Sea Islands Heritage Academy is in the process of closing on a parcel of land on St. Helena Island that will become its permanent home, with a projected opening for the 2026 school year. This is a design of the proposed facility.

The school is in the process of closing on the purchase of land along Sea Island Parkway on St. Helena where the permanent campus facilities will be constructed and ready for use in January 2026.

In the meantime, while the permanent campus is under development, a temporary site with modular units that can serve up to 126 students has been approved at Grace Chapel AME Church on Lady’s Island.

During the first year, the school is accepting 6th and 7th graders but a grade level will be added each year thereafter with the eventual goal of serving 500 students in grades 6-12 at the new St. Helena Island facility.

‘My forever home’

Jenkins Marchel decided to move from New York to the Lowcountry in the first place after the 2018 death of her grandfather, who was born in South Carolina’s Whitehall area, a place she had visited while growing up in New York. She drew a 60-mile radius around Savannah and soon found herself driving along Martin Luther King Jr. Drive on St. Helena Island, past the live oaks nearly as old as the country. She stopped at a church where a woman was selling plates of fish and rice and beans. She passed the historic Penn Center, one of the country’s first schools for freed slaves — and where King would retreat in the 1960s to re-energize during the Civil Rights period. Jenkins Marchel was awestruck. “I said, ‘This is my forever home.’”

Martin Luther King Jr. Drive on St. Helena Island.
Martin Luther King Jr. Drive on St. Helena Island.

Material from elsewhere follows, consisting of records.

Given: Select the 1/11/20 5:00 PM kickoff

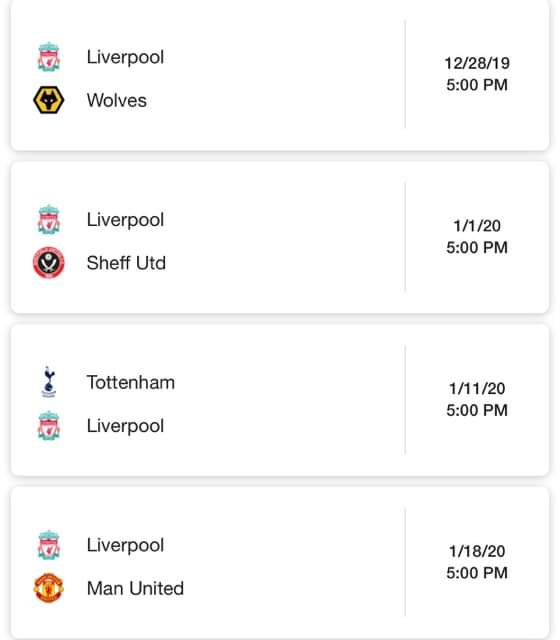Looking at the screenshot, I should tap(477, 399).
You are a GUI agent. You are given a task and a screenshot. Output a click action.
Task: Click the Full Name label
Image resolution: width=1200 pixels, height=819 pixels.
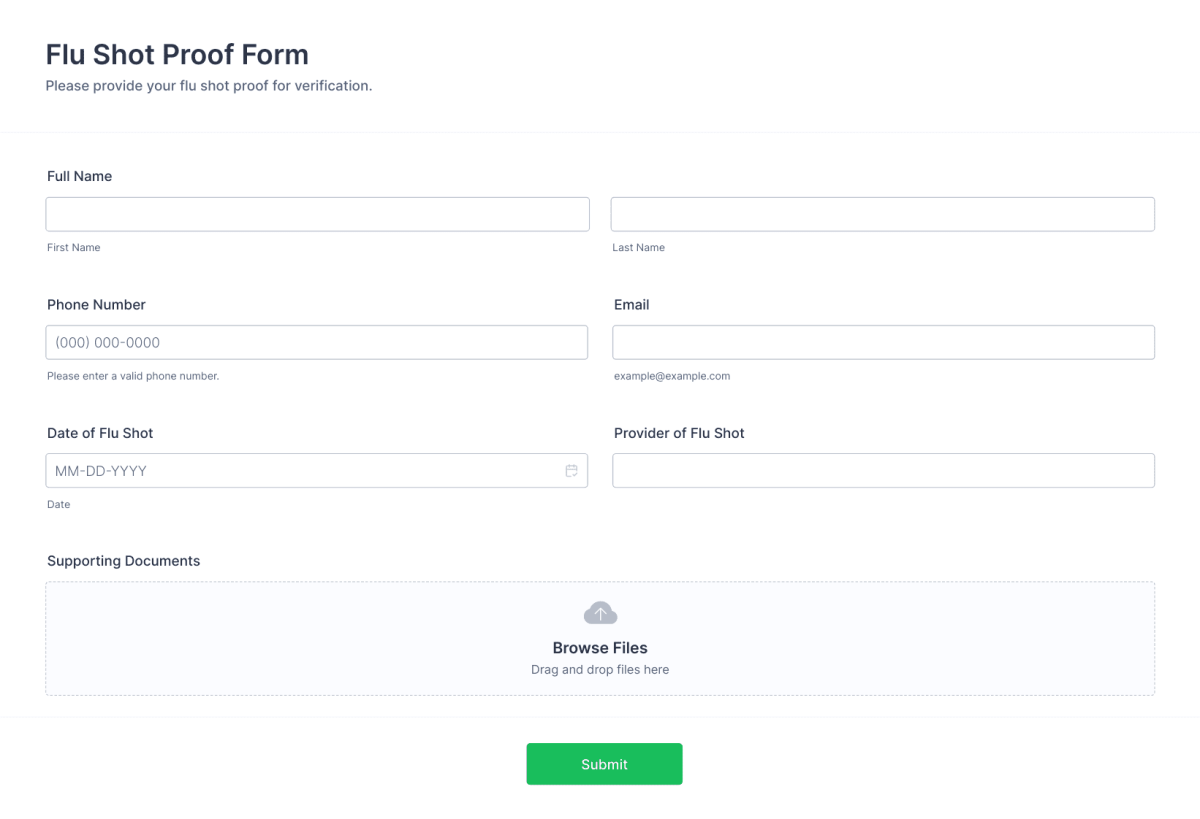pyautogui.click(x=80, y=176)
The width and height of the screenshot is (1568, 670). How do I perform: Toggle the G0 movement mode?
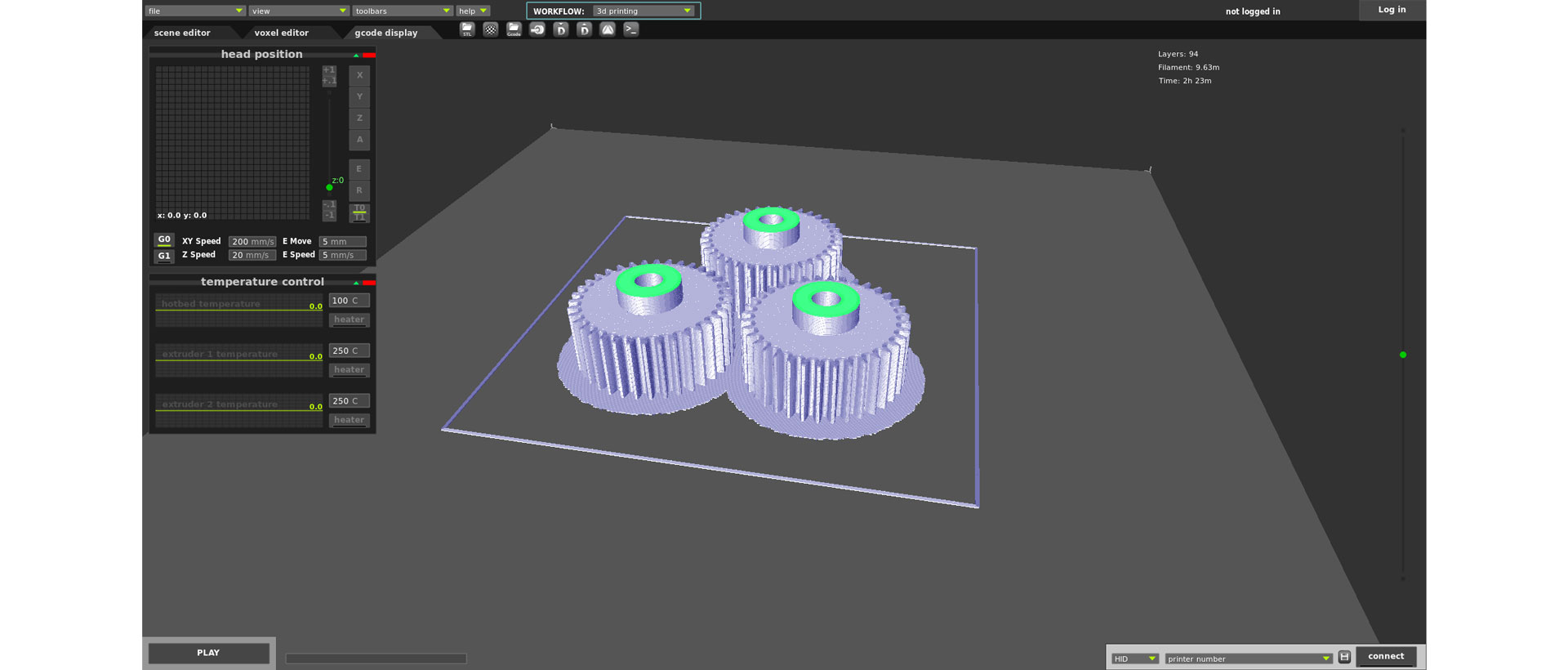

On May 26, she closed on a house purchase. The closing, by chance, happened to fall on the weekend of the Original Gullah Festival in Beaufort. Jenkins Marchel heard Aunt Pearlie Sue of the Gullah Kinfolk Traveling Theater — the creation of Anita Singleton-Prather, a Sea Islands native know as the “keeper of the culture” — entertaining audiences with Gullah-flavored stories. The timing of the purchase with the festival affirmed her decision.

A few years later, Jenkins Marchel was sitting on the porch of her St. Helena Island home hatching an idea for a new charter school that, in its own right, would celebrate Gullah/Geechee heritage.